SOURCE:
##############################

Through the HSV transform process, the spectral information of the image mostly maintains its hue and saturation components while the value band is maintained. When the LP data correlate well with the value image, the V band can be replaced by the LP, resulting in a new V-plus-HP image. Figure 7a shows that the new value band is enhanced by the HP data, which is one result of the BEMD.

4. Results

Figure 8a–h shows a comparison of the results obtained using the new BEMD and the IHS, wavelet, PCA, Brovey, Gaussian high-pass spatial filter (HPF) and Laplacian pyramidal decomposition (LPD) image fusion methods [35]. (All codes are implemented in MATLAB for comparison. These seven techniques are well-known and contain both three categories mentioned in the introduction).

5. Assessment of Results Quality

5.1. Visual Assessment

A comparison of the red boxes in Figure 8 shows that only the new BEMD and wavelet methods maintain hue and saturation completely. The IHS, PCA, Brovey, HPF and LPD methods result in spectral distortions. The colors of farm areas becomes blue and the river’s color becomes pink. In addition, the average brightness of the whole image also changes. Compared with the original image, the BEMD method maintains almost consistent spectral information.

In term of image clarity, it can be shown from yellow boxes in Figure 8 that all methods enhanced the detail information. Compared with the original spectral image, all the methods provide richer detail information in the roads and the outlines of buildings. We cannot easily develop conclusions regarding which method is better in terms of the clarity of the fused images based on the above experiment. A more accurate assessment is conducted in the quantitative analysis in Section 4.2. In the wavelet fused image, there are some blocks and ring effects.

From the results of the visual analysis, we can see that the new BEMD method and wavelet transform are better than the IHS, PCA, Brovey, HPF and LPD transform methods. The relative detail of the images cannot be distinguished by eyes. In other words, all these methods can enhance image detail, and visual analysis may serve primarily to select those methods that best avoiding spectral distortion.

5.2. Quantitative Assessment

We employed mean value, RMSE, average gradient, spectral distortion [36] and correlation coefficient to quantitatively analysis quality of fusion image, which can be shown in Table 1. Error image and histogram image after fusion are also discussed to make a comprehensive conclusion.

(a) Image mean

The image mean value represents the overall brightness of the image. It can be seen from Table 1 that the average of the three bands in the original multispectral image is 98.97. The averages of these mean values using the various image-fusion methods are 99.07 (BEMD), 99.07 (wavelet), 106.75 (IHS), 107.61 (PCA), 106.54 (Brovey), 62.21(HPF) and 95.80(LPD). Relative to the values of the original image, relative errors of the BEMD, wavelet and LPD methods are 0.10%, 0.10% and 3.20% respectively, while other methods are far in excess of 7.6%. The result indicates that BEMD, wavelet and LPD methods give better approximations than do the IHS, PCA, Brovey and HPF methods.

(b) Root mean square error

The greater the root mean square error, the greater the differences between the fused image and the original image. It can be seen from Table 1 that the average RMSE of the three bands in the BEMD multispectral image is 19.30, while those associated with use of the other methods are 40.09 (wavelet), 61.76 (HIS), 60.66 (PCA), 61.55 (Brovey), 44.80 (HPF) and 39.10 (LPD). This result explains the color distribution distortions observed in the experimental images and shows that the BEMD method is superior to the other methods.

##############################

DATASET EXTRACT:
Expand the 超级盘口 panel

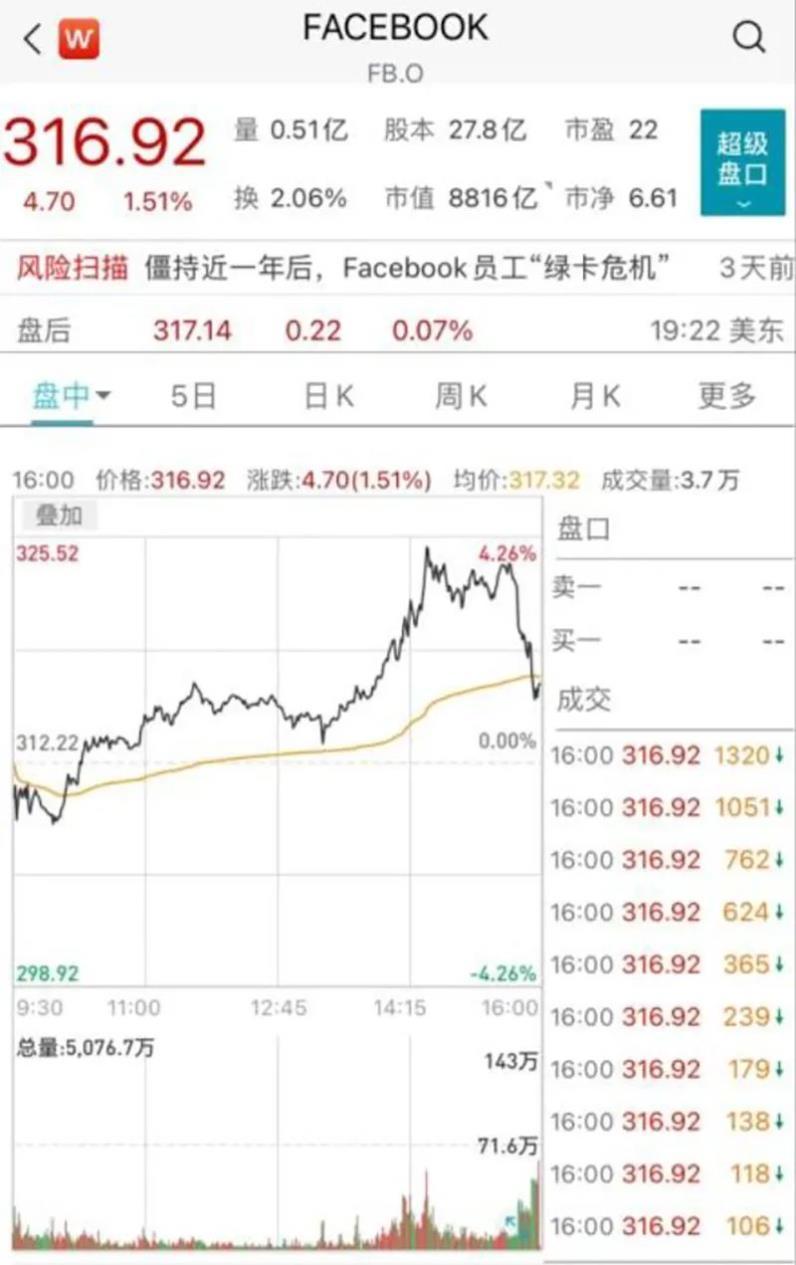(x=742, y=162)
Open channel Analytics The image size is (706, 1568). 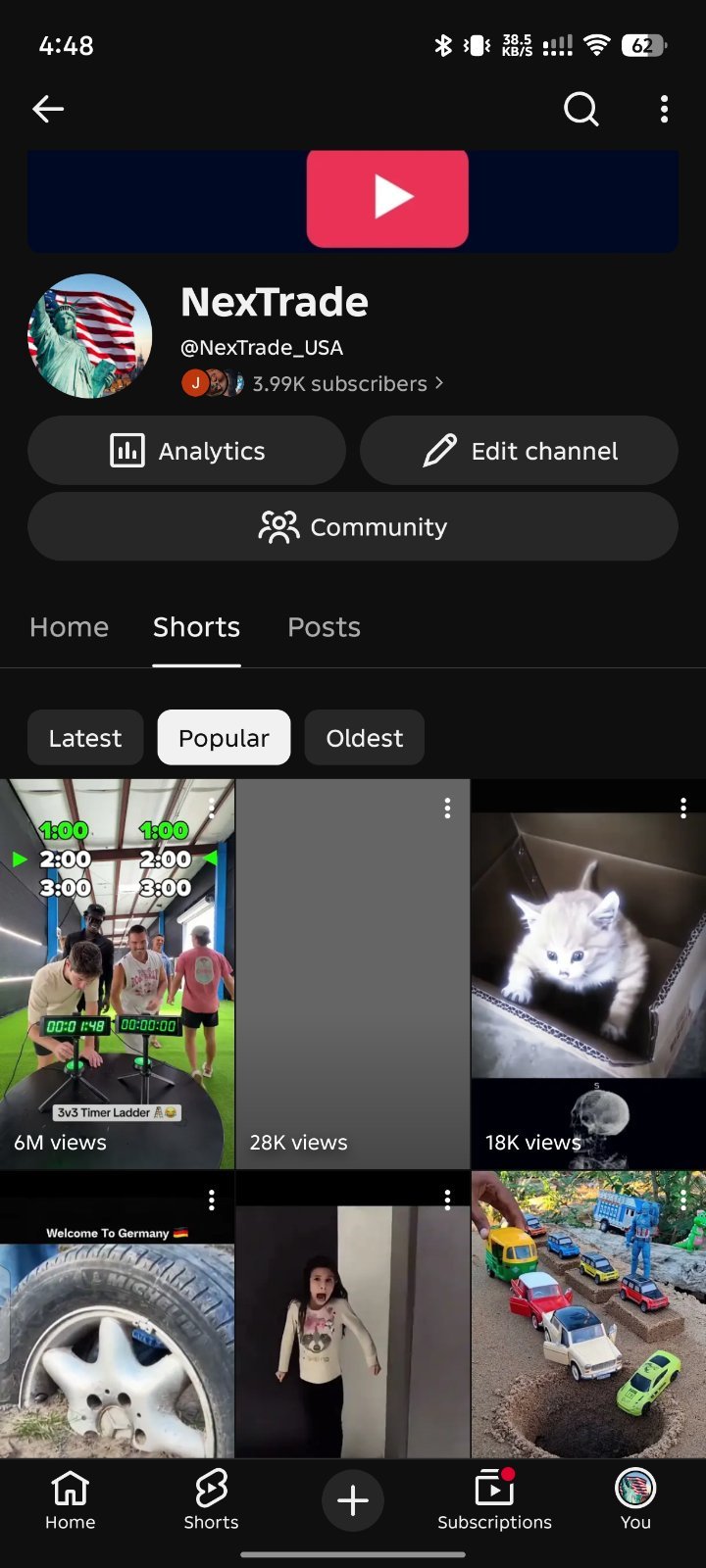[186, 451]
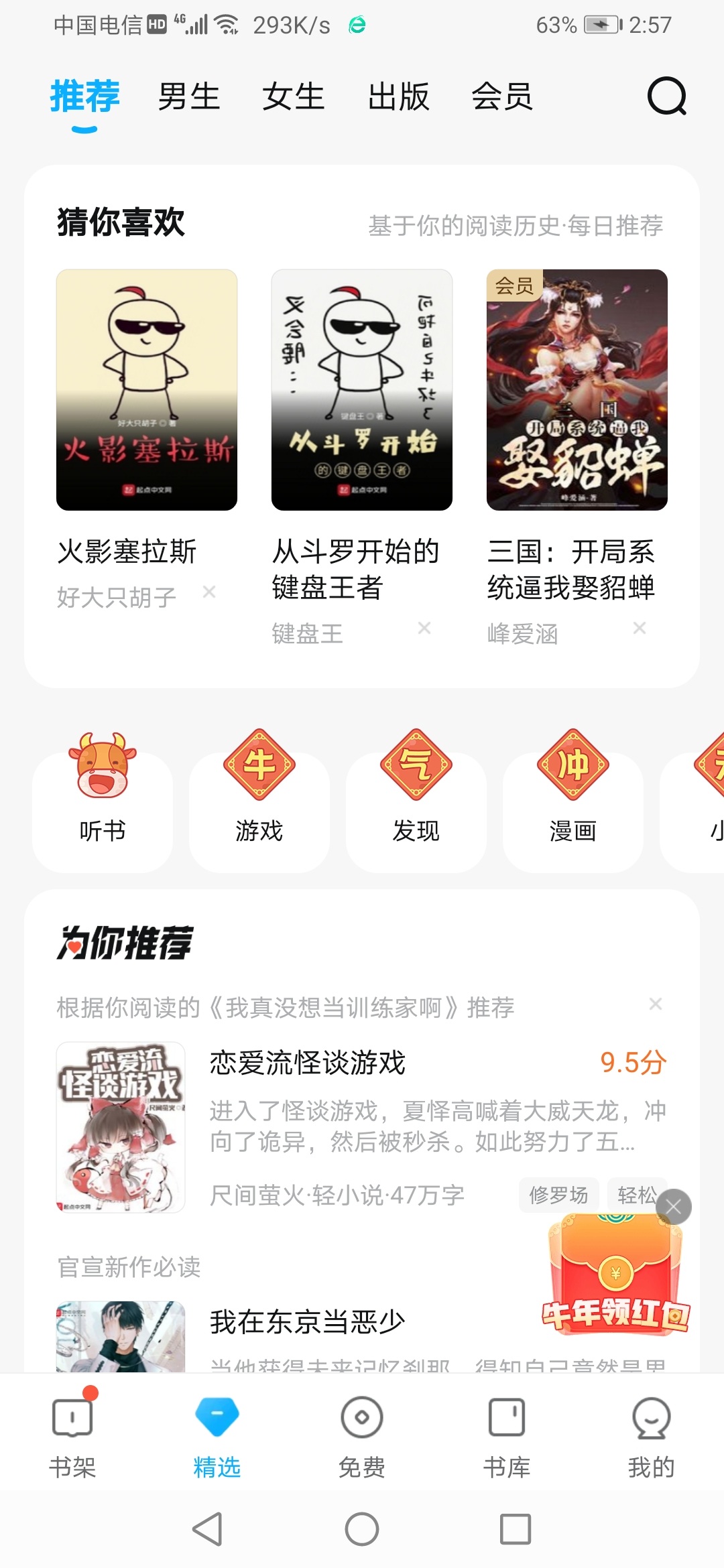Close the floating 牛年领红包 banner
The image size is (724, 1568).
coord(674,1207)
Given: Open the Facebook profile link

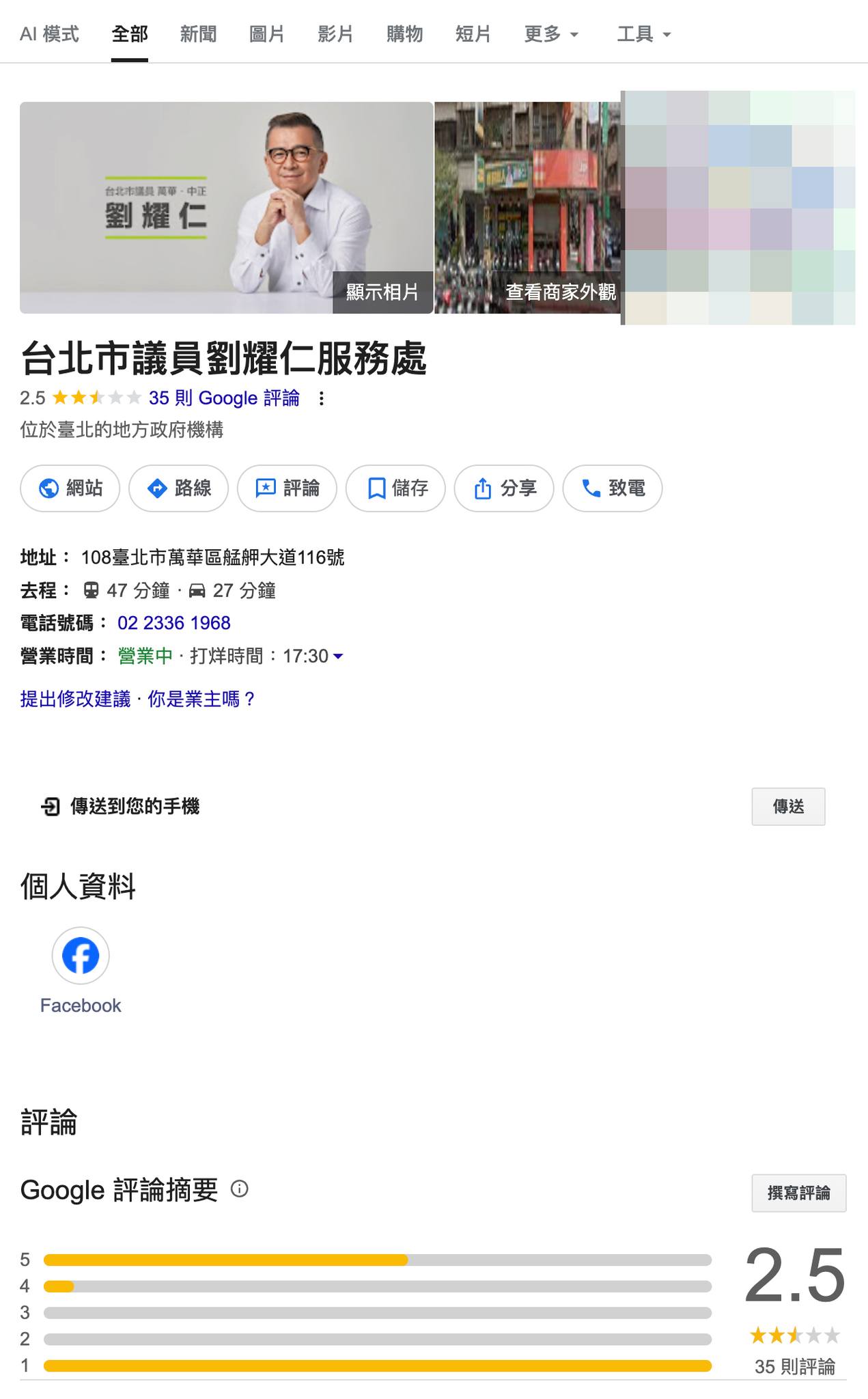Looking at the screenshot, I should pyautogui.click(x=81, y=956).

##############################

THE TASK:
Translate the sentence "The greater the root mean square error, the greater the differences between the fused image and the original image." from the image fusion text above into French.

SOLUTION TO THIS EXERCISE:
Plus l'erreur quadratique moyenne est grande, plus les différences entre l'image fusionnée et l'image originale sont importantes.